Cancer girl told: Use mindful app
DOCTORS failed to spot terminal cancer in a teenager, instead telling her to try a mindfulness app for her “indescribable agony”, her family said last night.
Olivia Maunder, 15, has Ewing sarcoma – a rare form of the disease affecting the bones and surrounding tissue – and now has just months to live.
Staff at Frimley Park Hospital in Surrey missed the tumour in her pelvis when she had an MRI scan in March 2021.
Instead, doctors diagnosed her with Complex Regional Pain Syndrome, a little-known condition where the body over-reacts to injury.
Her family said that over the next three months she went to A&E several times – but was told by staff at one point to “calm down”.
Olivia added: “I was even told that I was mirroring my mum’s pain as she’d had back problems. I wasn’t being treated at all, I just existed in pain.”
Her mother, Carol Rolfe, 52, said: “She was screaming, but we were asked, ‘Have you tried a mindfulness app?’ and were told it was stress.
“They wanted her to be quiet and not disturb others.”
Olivia, of Bordon, Hampshire, initially felt “relieved” after the CRPS diagnosis – but then became frustrated when she was given no pain medication.
Her pain kept increasing, but a second MRI was arranged only after a worried Carol spoke to an expert on CRPS.
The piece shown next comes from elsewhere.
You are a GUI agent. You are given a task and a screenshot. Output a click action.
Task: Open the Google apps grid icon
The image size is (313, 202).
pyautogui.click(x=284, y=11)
The tumour was then identified, but by then it was so large that surgery was impossible. Later, a serious incident report revealed significant care failings.
After chemotherapy and radiotherapy, Olivia went back to school in April 2022. But her condition has since deteriorated and she was recently told she has months left.
Frimley Health NHS Foundation Trust medical director Dr Timothy Ho said: ‘We are very sorry for the considerable distress caused by the delay in diagnosing Olivia’s cancer… We are committed to learning from our investigation.”